At The Intersection of Observability and Automation
From the above, it can be imagined common components of both observability and automation, for example Topology, CMDBs and Meta-data. How will future approaches to Observability and Automation recognize and manifest common components.
Of course, all this needs to occur in timeframes that support “real time” analysis and action.
How should automation components interact?
The cloud ecosystem has built a dynamic ecosystem that keeps exploding using JSON/REST-based APIs. There are good reasons to use xRPCs. I understand and don't deny it. If the industry is to evolve observability and automation ecosystems rapidly, REST is the way to go for many use cases. This way, interfaces do not have to be redefined every time there is a change.
And without existing well-used interfaces, the rapid evolution of APIs should be on the agenda, IMO.
Interfaces
Well-defined APIs are the work horses of programmatic approaches. Are they the only way?
When it comes to human interfaces, there are different perspectives on query-based vs non-query based.

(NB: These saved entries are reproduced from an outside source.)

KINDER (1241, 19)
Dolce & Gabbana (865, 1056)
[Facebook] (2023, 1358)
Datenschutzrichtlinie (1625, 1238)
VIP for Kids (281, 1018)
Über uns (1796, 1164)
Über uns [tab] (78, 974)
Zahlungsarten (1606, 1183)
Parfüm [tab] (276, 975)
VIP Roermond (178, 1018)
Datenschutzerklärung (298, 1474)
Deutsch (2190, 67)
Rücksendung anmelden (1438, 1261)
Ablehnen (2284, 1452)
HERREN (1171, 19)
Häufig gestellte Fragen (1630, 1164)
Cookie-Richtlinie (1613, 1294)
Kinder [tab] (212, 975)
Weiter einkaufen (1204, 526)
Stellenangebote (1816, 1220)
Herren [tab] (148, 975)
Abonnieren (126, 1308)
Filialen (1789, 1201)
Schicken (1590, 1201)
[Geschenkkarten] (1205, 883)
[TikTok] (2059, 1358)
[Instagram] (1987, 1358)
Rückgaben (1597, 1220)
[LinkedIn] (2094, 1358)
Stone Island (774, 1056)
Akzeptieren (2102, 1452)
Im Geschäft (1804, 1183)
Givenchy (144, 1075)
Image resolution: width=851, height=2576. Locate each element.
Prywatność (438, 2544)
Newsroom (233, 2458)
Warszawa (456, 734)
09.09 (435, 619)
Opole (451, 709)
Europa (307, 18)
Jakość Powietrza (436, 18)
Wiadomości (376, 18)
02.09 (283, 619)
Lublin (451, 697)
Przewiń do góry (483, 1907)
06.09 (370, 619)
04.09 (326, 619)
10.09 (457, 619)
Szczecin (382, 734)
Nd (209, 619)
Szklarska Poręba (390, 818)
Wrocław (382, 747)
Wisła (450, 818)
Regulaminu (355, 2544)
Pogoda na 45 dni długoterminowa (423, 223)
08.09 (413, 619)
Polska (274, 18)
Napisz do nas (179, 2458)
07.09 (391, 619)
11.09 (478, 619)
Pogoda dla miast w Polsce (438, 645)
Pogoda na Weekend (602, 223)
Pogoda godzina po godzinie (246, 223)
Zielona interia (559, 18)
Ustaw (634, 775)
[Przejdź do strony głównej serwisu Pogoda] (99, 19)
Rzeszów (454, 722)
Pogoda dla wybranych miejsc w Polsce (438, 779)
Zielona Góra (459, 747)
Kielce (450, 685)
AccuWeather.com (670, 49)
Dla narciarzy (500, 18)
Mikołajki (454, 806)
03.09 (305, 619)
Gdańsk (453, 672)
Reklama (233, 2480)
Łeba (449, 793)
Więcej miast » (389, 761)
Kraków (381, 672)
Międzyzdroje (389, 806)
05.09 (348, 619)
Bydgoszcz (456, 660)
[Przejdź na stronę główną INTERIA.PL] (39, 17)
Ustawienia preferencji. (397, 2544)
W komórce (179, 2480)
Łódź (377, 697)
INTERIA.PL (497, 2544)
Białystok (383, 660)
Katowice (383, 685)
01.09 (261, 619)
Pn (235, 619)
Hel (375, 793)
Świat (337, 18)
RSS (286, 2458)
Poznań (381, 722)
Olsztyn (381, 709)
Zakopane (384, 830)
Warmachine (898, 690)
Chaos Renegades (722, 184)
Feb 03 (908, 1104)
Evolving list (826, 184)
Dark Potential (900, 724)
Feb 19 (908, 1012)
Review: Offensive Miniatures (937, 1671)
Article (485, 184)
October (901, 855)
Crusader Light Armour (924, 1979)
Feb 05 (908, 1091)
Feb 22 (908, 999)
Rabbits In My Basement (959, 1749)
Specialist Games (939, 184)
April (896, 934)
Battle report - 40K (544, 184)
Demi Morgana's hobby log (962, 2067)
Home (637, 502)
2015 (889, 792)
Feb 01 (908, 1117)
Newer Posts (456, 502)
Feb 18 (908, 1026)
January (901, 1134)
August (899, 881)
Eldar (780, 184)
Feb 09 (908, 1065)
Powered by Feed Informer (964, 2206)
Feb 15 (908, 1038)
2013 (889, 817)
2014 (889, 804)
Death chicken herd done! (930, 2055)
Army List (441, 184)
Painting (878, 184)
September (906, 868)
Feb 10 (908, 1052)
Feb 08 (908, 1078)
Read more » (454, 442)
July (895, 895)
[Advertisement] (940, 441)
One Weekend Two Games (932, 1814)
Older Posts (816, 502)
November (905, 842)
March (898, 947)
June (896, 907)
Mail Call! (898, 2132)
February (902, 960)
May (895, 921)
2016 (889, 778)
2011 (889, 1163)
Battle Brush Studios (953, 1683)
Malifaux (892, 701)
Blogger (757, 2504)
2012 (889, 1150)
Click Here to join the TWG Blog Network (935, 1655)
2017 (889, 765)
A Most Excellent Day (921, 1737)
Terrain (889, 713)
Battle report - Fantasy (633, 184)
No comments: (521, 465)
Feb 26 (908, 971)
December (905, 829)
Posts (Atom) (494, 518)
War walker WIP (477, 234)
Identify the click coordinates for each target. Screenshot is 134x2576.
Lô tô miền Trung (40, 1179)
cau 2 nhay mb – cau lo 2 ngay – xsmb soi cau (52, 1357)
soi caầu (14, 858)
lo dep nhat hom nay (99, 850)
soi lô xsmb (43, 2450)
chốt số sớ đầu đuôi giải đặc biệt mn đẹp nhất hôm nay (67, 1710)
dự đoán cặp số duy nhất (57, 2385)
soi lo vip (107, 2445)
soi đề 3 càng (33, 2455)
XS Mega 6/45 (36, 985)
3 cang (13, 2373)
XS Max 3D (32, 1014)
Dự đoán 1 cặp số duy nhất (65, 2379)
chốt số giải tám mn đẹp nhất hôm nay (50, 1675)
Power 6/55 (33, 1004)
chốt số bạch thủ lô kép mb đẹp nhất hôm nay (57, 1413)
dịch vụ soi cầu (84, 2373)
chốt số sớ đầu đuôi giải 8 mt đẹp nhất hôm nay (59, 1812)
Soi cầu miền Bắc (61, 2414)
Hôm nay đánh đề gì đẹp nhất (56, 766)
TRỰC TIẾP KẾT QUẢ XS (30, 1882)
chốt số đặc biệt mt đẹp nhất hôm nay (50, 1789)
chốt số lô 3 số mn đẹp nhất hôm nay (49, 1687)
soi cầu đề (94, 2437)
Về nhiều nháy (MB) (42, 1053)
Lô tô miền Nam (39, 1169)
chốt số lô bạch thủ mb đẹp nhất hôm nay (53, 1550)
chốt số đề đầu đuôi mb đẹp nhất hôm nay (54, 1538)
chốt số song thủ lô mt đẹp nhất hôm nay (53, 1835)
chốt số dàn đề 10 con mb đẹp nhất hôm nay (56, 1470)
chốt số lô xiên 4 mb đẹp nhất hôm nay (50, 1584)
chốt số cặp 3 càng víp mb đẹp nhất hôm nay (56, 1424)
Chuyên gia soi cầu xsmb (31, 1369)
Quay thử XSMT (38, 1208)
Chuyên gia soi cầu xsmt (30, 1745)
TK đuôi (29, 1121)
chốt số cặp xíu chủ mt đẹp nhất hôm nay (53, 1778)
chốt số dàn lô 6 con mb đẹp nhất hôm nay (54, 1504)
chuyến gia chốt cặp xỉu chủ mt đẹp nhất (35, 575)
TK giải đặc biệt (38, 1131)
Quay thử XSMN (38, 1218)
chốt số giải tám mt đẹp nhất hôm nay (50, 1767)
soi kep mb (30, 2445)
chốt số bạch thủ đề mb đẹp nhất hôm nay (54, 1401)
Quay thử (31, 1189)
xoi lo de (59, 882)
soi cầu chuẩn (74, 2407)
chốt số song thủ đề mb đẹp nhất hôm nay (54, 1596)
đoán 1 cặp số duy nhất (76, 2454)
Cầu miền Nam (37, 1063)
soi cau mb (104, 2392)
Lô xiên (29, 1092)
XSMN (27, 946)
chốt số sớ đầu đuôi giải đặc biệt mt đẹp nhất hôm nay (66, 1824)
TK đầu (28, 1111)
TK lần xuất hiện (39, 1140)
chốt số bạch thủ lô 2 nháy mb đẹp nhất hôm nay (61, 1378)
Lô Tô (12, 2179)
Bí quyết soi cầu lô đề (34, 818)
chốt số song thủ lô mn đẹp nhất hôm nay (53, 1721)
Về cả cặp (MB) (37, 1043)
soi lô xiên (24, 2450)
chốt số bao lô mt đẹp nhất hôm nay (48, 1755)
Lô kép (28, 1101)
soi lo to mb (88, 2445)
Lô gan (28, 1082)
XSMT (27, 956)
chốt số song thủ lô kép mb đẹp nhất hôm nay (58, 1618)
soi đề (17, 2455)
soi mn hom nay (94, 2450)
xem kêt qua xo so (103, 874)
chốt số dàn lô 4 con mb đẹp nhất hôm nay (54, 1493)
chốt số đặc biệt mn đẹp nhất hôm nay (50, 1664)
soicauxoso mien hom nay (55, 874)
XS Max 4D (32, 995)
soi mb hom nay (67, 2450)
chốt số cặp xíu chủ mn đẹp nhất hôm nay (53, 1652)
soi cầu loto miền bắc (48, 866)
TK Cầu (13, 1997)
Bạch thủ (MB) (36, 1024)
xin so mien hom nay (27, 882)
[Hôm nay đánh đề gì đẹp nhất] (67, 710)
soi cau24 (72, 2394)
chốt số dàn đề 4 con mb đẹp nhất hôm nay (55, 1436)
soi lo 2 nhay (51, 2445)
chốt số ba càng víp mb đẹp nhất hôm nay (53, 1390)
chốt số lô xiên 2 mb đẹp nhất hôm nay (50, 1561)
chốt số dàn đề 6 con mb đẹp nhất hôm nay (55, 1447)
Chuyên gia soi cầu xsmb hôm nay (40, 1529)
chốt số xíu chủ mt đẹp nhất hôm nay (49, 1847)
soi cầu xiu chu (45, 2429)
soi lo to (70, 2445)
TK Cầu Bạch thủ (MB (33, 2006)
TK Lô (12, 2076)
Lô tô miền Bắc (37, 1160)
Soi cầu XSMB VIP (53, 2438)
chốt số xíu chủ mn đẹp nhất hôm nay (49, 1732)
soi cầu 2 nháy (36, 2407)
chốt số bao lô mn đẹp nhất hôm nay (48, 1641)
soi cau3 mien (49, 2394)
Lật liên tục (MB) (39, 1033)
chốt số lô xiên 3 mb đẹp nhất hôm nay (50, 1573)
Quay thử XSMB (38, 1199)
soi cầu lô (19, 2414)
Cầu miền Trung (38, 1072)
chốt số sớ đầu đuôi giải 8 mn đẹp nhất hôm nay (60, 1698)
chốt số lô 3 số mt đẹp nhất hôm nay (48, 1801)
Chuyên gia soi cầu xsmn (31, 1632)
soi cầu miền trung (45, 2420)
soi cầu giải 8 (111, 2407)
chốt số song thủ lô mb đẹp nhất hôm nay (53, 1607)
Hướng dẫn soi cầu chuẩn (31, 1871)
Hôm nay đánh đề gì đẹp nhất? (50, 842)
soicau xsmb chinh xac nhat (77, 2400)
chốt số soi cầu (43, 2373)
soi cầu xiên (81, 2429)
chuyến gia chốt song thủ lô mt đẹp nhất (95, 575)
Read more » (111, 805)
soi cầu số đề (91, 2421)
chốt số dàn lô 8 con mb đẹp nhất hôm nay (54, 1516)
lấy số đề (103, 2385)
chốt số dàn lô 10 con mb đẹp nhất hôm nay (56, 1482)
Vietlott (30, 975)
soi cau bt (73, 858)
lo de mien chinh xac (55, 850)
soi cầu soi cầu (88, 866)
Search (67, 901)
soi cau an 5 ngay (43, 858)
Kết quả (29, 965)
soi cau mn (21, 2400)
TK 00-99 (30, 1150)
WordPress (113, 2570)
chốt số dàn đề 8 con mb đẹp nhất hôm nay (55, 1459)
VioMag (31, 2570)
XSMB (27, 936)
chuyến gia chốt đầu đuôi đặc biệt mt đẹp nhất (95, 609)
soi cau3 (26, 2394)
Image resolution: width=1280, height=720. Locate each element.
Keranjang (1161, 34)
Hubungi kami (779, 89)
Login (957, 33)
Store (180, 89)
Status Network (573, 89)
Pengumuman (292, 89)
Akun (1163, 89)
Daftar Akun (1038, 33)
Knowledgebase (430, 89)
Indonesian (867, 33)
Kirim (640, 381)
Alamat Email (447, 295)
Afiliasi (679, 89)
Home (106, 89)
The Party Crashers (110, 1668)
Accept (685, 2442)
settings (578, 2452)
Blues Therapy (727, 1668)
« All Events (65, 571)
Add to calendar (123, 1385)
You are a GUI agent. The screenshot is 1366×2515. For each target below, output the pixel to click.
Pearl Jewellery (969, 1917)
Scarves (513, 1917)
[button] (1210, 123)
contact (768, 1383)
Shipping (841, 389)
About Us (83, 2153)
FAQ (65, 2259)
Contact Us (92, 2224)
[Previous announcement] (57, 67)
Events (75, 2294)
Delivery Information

For non-query based, there are multiple approaches including selectable facets and tagging.
Another emerging approach is large language model (LLM) natural language interfaces. “Show me all the critical alerts”, for example. Could LLMs be used in programmatic approaches, returning JSON rather than text? There is likely to be unforeseen innovation in this area.
Conclusion
Network monitoring / telemetry / observability....delivers insights that are not available anywhere else. These insights will be critical to real-time mitigation and remediation. It is not a replacement for the IP control plane but an essential component of the architecture that includes operations/engineering, services, and the network itself.